Personally , I love it. As a fan of Hotel du Vin (the chain founded by hotelier behind the Lime Wood’s owner, Robin Hutson) and, more importantly, the Limewood’s sister hotel The Pig, I was predisposed to love Hartnett and Holder.
Throw in the chance to eat food created by Angela Hartnett and it’s hard to see why people aren’t beating down the door to get in.
It’s the price, I imagine – sticking point neatly tackled by the set lunch menu, which comes in at less than £20 for two courses and coffee. (They’re also very proud to say that if you choose the set lunch you can be in and out in 45 minutes or your money back, which is my idea of hell. But then I don’t do many business lunches, so.)

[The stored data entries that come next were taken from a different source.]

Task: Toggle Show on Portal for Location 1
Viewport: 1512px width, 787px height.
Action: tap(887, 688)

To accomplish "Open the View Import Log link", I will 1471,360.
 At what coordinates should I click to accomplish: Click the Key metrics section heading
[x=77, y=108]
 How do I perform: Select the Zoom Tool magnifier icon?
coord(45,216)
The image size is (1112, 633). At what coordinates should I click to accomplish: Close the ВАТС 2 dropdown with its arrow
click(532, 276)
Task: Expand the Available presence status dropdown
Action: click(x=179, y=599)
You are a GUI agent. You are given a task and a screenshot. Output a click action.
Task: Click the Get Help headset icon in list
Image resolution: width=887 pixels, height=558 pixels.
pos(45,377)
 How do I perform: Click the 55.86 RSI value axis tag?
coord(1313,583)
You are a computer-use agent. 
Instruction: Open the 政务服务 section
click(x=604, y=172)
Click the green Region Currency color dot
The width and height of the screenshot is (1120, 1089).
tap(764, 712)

We chose the young vegetable salad to start – we asked for one to share and got two half size portions, a neat touch. The freshest ewes milk cheese drizzled with honey, baby carrots, sweetest beetroot, capers in their natural state and toasted pumpkin seeds, it could be one of the best starters I’ve ever eaten.
We followed it with two incredible pasta dishes - well, when Angela Hartnett is actually in the kitchen you can’t really not try the pasta.
Mine, from that bargain lunch menu was flakes of lamb shank in a deep, marrow-rich sauce, served with perfect tagliatelle and lightened with olives, mint and lemon.
My husband went for garganelli pasta with wood pigeon, burrata (a type of cheese made from mozzarella and cream ) with black olives, all served in another sauce so rich and meaty you could have spread it on your toast. The waiter recommended a side dish of deep fried courgettes, which were every bit as moreish as he said they were.
The wine, although not cheap, was gorgeous – an amber Sauvignon Blanc and a crisp Viognier served by the glass.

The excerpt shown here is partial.